12 декабря 2023Colta Specials
19539

Между страхом и ужасом

Евгения Вежлян о ложных выборах и зависимостях

текст: Евгения Вежлян
Detailed_picture© Victoria and Albert Museum, London

Накануне очередного Нового года Кольта все не может избавиться от привычки подводить итоги, хотя бы промежуточные. Евгения Вежлян, Анна Наринская, Элла Россман и Ольга Седакова — из разных стран и городов — о том, что происходит с нами сегодня.

Я стояла на автобусной остановке. В нашем маленьком городке автобусы ходят не очень хорошо, ожидание затянулось. С холма, где находилась остановка, в просвете между домами можно было видеть пустынный пейзаж, немного марсианский… Я его рассматривала. Женщина-сабра рядом со мной спросила меня, откуда я. Я привычно ответила, что из России. «Наверное, это тяжело, — сказала она. — Вы уехали от войны, а тут опять война». «Кэн», — ответила я. А про себя подумала: «А как на самом деле?» То, что я чувствую сейчас, невозможно вместить в смол-ток. Да, мне тяжело. Но не совсем в том смысле, какой могла иметь в виду моя собеседница.

У нас тут нет обстрелов. Приложение службы тыла сработало всего пару раз за эти два месяца. Мы тогда попытались расчистить бомбоубежище, но затея увязла: соседи заверили, что никогда тут ничего этакого не было — и теперь не будет. Так и вышло. Я спокойно ложусь спать и не ставлю никакого тревожного рюкзачка возле кровати, как мои друзья в Тель-Авиве и других городах центра Израиля. Что я делаю? Просто живу. Все как обычно, как постепенно сложилось за этот израильский год. То есть вполне неплохо. Одна женщина, репатриантка 90-х, к которой я зашла за напольными весами (тут репатриантам щедро и много чего отдают, и забрать вещь — хороший повод завязать новое знакомство), сказала мне, что эмиграция — это способ начать жизнь с чистого листа и прожить ее так, как ты захочешь. В моем случае это так — и не так: чистого листа не получается, получается примерно то же, что было в России, но иначе и в другой стране. Я пишу диссертацию по русскоязычной литературе Израиля, участвую в литературной жизни, езжу на научные мероприятия, преподаю — по зуму в том «везде», которое становится местом работы, когда институция полностью онлайн. Участвую в жизни хорошего литературного журнала.

» ОБЯЗАТЕЛЬНОЕ ЗАДАНИЕ A
Воспроизведите фрагмент текста о ложных выборах и зависимостях между словами «Между страхом и» и «с нами сегодня.» включительно, заменив «привычки» на «обыкновения».
Текст и строки взяты из разных источников.

» Строки для поиска элементов

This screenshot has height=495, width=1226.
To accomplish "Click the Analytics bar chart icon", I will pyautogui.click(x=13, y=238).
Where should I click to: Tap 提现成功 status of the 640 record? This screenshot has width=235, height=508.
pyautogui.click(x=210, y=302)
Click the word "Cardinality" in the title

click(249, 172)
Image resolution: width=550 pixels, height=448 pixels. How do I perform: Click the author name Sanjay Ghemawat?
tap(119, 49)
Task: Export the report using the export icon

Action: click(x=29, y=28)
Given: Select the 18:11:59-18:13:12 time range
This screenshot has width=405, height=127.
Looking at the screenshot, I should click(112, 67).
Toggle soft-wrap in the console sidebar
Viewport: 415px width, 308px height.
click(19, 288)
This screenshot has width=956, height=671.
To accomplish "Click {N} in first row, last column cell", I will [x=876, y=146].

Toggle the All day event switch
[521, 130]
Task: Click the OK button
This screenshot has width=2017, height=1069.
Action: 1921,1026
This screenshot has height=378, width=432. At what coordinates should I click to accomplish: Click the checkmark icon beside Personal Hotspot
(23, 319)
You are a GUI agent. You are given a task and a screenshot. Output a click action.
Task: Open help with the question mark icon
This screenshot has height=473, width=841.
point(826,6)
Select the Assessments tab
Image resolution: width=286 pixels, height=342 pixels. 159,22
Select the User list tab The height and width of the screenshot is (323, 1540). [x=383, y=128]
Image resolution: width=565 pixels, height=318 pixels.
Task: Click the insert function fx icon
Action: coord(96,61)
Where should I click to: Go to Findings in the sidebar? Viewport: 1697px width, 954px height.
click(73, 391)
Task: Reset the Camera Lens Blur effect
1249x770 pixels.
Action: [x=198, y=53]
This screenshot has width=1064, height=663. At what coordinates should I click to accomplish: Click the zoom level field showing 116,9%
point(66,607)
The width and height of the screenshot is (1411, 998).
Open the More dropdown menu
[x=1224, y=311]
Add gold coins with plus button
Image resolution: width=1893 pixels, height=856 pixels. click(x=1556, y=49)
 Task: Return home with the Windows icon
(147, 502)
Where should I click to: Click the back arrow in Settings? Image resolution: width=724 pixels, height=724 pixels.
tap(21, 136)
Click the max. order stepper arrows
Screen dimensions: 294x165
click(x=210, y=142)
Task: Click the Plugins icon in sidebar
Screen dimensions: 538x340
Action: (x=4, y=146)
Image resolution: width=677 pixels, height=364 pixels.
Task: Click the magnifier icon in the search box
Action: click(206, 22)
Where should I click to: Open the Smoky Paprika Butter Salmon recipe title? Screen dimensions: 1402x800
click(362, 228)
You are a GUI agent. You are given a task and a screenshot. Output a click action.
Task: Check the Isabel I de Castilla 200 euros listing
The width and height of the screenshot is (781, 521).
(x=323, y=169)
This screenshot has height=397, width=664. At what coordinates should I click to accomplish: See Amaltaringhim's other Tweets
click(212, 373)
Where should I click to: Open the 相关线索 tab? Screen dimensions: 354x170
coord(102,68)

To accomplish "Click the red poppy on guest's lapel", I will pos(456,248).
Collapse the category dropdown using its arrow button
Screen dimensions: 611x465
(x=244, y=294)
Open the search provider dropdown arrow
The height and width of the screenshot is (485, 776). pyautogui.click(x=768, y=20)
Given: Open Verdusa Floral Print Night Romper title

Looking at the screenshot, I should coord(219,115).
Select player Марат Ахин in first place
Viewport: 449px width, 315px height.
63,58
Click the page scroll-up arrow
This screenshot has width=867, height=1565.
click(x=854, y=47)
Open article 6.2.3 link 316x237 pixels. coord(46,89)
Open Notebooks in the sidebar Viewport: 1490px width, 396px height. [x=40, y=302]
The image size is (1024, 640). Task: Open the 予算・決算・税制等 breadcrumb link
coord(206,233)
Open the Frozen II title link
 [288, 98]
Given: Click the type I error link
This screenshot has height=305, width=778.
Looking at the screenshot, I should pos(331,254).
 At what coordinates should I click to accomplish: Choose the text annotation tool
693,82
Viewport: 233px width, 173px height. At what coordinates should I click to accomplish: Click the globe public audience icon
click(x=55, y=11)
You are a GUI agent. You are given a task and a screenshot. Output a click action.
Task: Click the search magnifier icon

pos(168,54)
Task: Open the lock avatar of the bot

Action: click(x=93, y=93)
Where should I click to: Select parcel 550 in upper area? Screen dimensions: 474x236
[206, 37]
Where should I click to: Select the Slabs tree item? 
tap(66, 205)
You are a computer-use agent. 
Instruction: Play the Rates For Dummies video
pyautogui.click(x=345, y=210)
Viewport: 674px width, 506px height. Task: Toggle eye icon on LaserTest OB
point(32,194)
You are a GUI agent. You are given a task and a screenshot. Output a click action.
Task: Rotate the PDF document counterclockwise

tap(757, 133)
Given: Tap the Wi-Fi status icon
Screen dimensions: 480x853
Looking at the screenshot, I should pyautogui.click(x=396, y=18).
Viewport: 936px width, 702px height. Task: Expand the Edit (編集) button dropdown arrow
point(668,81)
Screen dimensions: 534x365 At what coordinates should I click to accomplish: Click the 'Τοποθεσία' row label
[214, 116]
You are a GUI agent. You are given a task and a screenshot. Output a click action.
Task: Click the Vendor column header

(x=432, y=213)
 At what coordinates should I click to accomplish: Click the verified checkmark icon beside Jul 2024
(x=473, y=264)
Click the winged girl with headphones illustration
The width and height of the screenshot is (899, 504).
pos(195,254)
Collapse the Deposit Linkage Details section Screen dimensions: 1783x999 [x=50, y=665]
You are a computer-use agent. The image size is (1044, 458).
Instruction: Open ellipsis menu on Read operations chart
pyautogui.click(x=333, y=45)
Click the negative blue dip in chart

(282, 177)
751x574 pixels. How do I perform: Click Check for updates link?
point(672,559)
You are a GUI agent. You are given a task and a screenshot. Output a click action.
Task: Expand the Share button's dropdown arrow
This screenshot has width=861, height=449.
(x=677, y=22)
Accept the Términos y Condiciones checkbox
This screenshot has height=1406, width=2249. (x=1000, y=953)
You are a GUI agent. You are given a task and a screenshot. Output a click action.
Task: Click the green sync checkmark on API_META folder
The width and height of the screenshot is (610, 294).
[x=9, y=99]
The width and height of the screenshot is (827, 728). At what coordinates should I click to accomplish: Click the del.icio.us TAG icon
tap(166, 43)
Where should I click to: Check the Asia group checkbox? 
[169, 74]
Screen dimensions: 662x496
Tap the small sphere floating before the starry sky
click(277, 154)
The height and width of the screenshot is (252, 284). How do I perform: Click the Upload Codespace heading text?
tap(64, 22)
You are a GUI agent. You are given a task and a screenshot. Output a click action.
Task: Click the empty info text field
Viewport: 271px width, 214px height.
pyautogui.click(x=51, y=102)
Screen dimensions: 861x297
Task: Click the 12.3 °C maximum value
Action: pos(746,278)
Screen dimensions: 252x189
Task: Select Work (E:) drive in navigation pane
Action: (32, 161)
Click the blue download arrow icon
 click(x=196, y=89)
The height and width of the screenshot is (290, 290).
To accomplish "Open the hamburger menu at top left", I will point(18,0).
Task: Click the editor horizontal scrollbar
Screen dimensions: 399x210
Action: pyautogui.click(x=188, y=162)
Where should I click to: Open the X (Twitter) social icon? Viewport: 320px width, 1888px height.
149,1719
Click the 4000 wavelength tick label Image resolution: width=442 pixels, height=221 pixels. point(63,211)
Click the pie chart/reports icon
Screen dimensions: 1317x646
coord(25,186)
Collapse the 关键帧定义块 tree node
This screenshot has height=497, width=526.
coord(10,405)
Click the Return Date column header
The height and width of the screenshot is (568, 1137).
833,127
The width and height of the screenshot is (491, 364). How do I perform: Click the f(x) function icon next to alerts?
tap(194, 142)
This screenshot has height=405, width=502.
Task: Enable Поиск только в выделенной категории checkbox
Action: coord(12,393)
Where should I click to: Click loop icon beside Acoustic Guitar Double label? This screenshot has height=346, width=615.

» ОБЯЗАТЕЛЬНОЕ ЗАДАНИЕ B
Оформите строки исходных данных между строкой, содержащей «Image resolution: width=550», и строкой, содержащей «Action: 1921,1026», включительно как CSV с двумя столбцами «формулировка» и «ответ». Каждая формулировка вместе со своим ответом должна занимать одну строку CSV, каждое значение помещается в отдельное поле в кавычках, а переносы строк заменяются пробелами.

» РЕШЕНИЕ ЗАДАНИЯ A
Между страхом и ужасом

Евгения Вежлян о ложных выборах и зависимостях

текст: Евгения Вежлян
Detailed_picture© Victoria and Albert Museum, London

Накануне очередного Нового года Кольта все не может избавиться от обыкновения подводить итоги, хотя бы промежуточные. Евгения Вежлян, Анна Наринская, Элла Россман и Ольга Седакова — из разных стран и городов — о том, что происходит с нами сегодня.

» РЕШЕНИЕ ЗАДАНИЯ B
формулировка,ответ
"Image resolution: width=550 pixels, height=448 pixels. How do I perform: Click the author name Sanjay Ghemawat?","tap(119, 49)"
"Task: Export the report using the export icon","Action: click(x=29, y=28)"
"Given: Select the 18:11:59-18:13:12 time range This screenshot has width=405, height=127.","Looking at the screenshot, I should click(112, 67)."
"Toggle soft-wrap in the console sidebar Viewport: 415px width, 308px height.","click(19, 288)"
"This screenshot has width=956, height=671. To accomplish ""Click {N} in first row, last column cell"",","I will [x=876, y=146]."
"Toggle the All day event switch","[521, 130]"
"Task: Click the OK button This screenshot has width=2017, height=1069.","Action: 1921,1026"